Japanese anime including Mazinger Z, Mobile Suit Gundam, and Neon Genesis Evangelion, and cult genre films like Stuart Gordon’s 1990 post-apocalyptic sci-fi flick Robot Jox, are no doubt inspirations for Pacific Rim and should be referenced instead of Michael Bay’s Transformers series, which is dwarfed (in every single way) by this film.
I also have to mention the soundtrack, composed by Ramin Djawadi, recalls Akira Ifukube’s classic Godzilla scores, while providing a few bad-ass riffs courtesy of Tom Morello of Rage Against the Machine and Audioslave. There’s been a lack of memorable scores in movies lately, but days after seeing Pacific Rim I have the main theme (and Morello’s head-banging guitar riffs) burned into my brain.
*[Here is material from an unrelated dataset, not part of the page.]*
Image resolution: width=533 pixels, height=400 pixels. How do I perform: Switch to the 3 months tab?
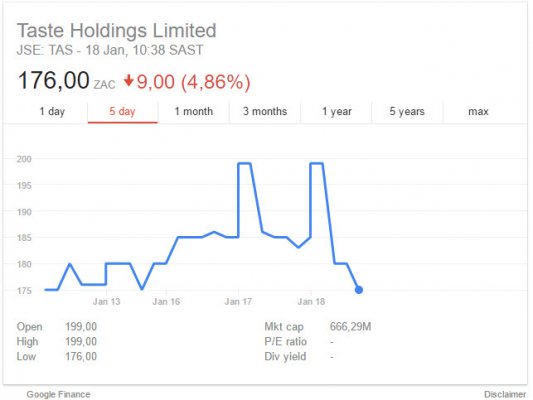tap(265, 111)
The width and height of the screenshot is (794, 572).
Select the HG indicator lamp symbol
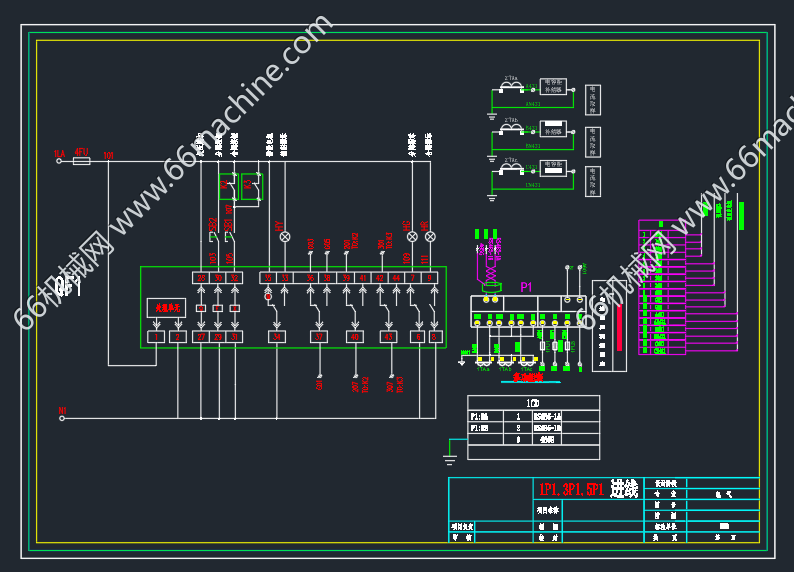[x=412, y=237]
Pacific Rim is the kind of movie that, if seen at the right age, could hook a kid on movies for the rest of his or her life. Star Wars was that movie for me, and Pacific Rim embraces the unpretentious spirit of adventure that made George Lucas’ sprawling space saga resonate with an entire generation. You’re dropped in the middle of this rich universe – this isn’t an origin story – populated by characters with fantastical names like Herc Hansen (Max Martini) and Tendo Choi (Clifton Collins Jr.). Jaegers like Alpha Cherno, Crimson Typhoon, and Striker Eureka sound like prototypes for the Millennium Falcon or a T-16 Skyhopper.
As someone who grew up obsessing over Mothra vs. Godzilla and the monstrous creations of Ray Harryhausen and Ishirō Honda, I absolutely adored Pacific Rim. It hit all the right notes in being a spirited homage to giant monster movies while providing a new, original universe to play around in – a lush, lived-in universe that I want to spend more time in. For 131 minutes, I was transported back to my childhood, a big goofy grin slapped across my face, enjoying the simple pleasures of giant ****ing robots slug it out with nasty monsters from the murky depths of the Pacific Ocean.
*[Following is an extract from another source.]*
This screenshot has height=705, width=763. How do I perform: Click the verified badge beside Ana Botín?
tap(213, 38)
I’ve been pretty disappointed with this summer’s crop of big-budget blockbusters, but Guillermo del Toro has delivered a movie that makes no apologies for being FUN. That’s right – FUN. Pacific Rim aspires to bring us old-fashioned heroics with awe-inspiring visuals; dares to be a post-apocalyptic science-fiction film that doesn’t take itself too seriously and wants its audience to ENJOY themselves instead of take home some bigger philosophical meaning about the nature of man.
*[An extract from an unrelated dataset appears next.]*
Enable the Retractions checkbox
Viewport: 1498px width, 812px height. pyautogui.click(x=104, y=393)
Pacific Rim appeals to the child within all of us – the uncynical child that can still be astonished – the kid that doesn’t want to be grounded in reality. I don’t know about you but I’m sick of reality. I’d give anything to Drift with Mako Mori and uppercut monsters in my skyscraper-sized robot suit. I don’t know if Pacific Rim will find its audience – if it will flop or break even or be an international success – but I’m glad it found me. Thanks Guillermo del Toro, for helping me escape reality and cynicism, if only for two hours.